March PPI Rose Less than Expected as Inflation Remains in Check
The Producer Price Index tracks the change in the selling price of goods and services sold by manufacturers. It is a leading indicator of consumer price inflation, because producers tend to relay higher costs to consumers through higher prices.
With the economic volatility associated with rising price levels, the Fed often will raise interest rates to check inflation, given a high growth economic environment. On the other hand, low or falling PPI is indicative of declining prices, and may suggest an economic slowdown.
Below is a list of today's headline reading compared to analyst estimates:
- Producer Price Index MoM 0.4% vs 0.5% Est
- PPI Ex Food & Energy MoM 0.2% vs 0.2% Est
- Producer Price Index YoY 3.3% vs 3.3% Est
- PPI Ex Food & Energy YoY 3.0% vs 2.9% Est
According to the Bureau of Labor Statistics, the Producer Price Index for finished goods advanced 0.4 percent in February, seasonally adjusted, the U.S. Bureau of Labor Statistics reported today. Finished goods prices rose 0.1 percent in January and decreased 0.1 percent in December.
At the earlier stages of processing, the index for intermediate goods moved up 0.7 percent and crude goods prices increased 0.4 percent. On an unadjusted basis, the finished goods index rose 3.3 percent for the 12 months ended February 2012, the smallest year-over-year rise since a similar 3.3-percent advance in August 2010.
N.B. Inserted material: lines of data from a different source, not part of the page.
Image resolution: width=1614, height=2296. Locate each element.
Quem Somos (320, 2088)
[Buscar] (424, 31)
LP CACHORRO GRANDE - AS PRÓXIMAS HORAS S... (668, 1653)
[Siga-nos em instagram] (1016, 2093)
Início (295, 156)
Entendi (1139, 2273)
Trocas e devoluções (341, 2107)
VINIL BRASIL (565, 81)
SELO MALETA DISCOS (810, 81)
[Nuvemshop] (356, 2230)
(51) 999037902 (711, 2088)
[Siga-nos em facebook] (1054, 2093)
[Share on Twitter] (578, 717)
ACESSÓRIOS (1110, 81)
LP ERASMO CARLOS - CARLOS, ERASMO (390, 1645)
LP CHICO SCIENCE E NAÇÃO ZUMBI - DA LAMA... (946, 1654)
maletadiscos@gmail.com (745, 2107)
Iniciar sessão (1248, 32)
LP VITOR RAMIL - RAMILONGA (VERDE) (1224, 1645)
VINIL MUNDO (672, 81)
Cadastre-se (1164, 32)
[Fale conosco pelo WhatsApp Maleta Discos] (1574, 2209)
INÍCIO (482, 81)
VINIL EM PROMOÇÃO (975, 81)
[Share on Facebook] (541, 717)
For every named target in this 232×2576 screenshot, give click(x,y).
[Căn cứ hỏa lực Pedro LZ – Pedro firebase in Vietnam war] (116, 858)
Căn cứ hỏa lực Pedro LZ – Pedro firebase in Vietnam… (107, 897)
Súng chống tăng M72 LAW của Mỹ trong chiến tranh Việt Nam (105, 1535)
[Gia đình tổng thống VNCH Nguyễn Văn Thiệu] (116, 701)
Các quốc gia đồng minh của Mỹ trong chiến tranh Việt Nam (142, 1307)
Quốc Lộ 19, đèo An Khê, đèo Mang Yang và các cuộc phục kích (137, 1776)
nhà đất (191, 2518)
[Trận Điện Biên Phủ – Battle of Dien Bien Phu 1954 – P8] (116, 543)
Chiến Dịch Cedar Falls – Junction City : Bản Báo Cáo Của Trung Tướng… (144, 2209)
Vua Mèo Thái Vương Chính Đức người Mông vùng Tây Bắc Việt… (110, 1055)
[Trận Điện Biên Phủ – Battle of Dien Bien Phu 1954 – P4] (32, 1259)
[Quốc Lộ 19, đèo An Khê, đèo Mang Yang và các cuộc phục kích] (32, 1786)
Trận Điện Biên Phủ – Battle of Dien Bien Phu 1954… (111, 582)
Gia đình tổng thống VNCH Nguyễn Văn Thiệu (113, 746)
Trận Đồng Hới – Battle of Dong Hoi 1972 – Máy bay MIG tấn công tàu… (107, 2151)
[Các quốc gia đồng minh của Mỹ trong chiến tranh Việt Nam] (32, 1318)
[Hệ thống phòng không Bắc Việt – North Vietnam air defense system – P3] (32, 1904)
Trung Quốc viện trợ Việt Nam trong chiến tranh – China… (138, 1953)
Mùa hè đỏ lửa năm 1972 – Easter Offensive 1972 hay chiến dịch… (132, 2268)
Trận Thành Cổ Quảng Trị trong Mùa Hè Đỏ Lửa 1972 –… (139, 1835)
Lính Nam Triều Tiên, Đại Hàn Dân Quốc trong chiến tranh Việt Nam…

US equity futures saw an initial move higher after the 8:30 a.m. ET release. Currently, Dow Jones Industrial Index Futures are trading about 17 points higher in pre-market trading.
Traders who believe that PPI is a leading indicator for the US economy, you might want to consider the following trades:
- Trade the US Dollar (NYSE: UUP). If after a long string of higher inflation, the Fed will likely increase interest rates to stabilize growth, given a favorable economic environment. However, since the Fed promised to keep rates low until 2014, increasing inflation should cause the US Dollar to weaken.
- Also, long pharmaceutical companies like Pfizer (NYSE: PFE) or Mylan (NYSE: MYL) as demand generally is inelastic with drugs.
Traders who believe that PPI is not a leading indicator for the US economy, you might want to consider the following trades:
- Long Consumer Staple companies like Procter & Gamble (NYSE: PG) and Colgate (NYSE: CL) because even if people have less money, they still need to buy staple products like shampoo and toothpaste.
- Also, short big-ticket appliance makers like Whirlpool (NYSE: WHR) as demand is more elastic.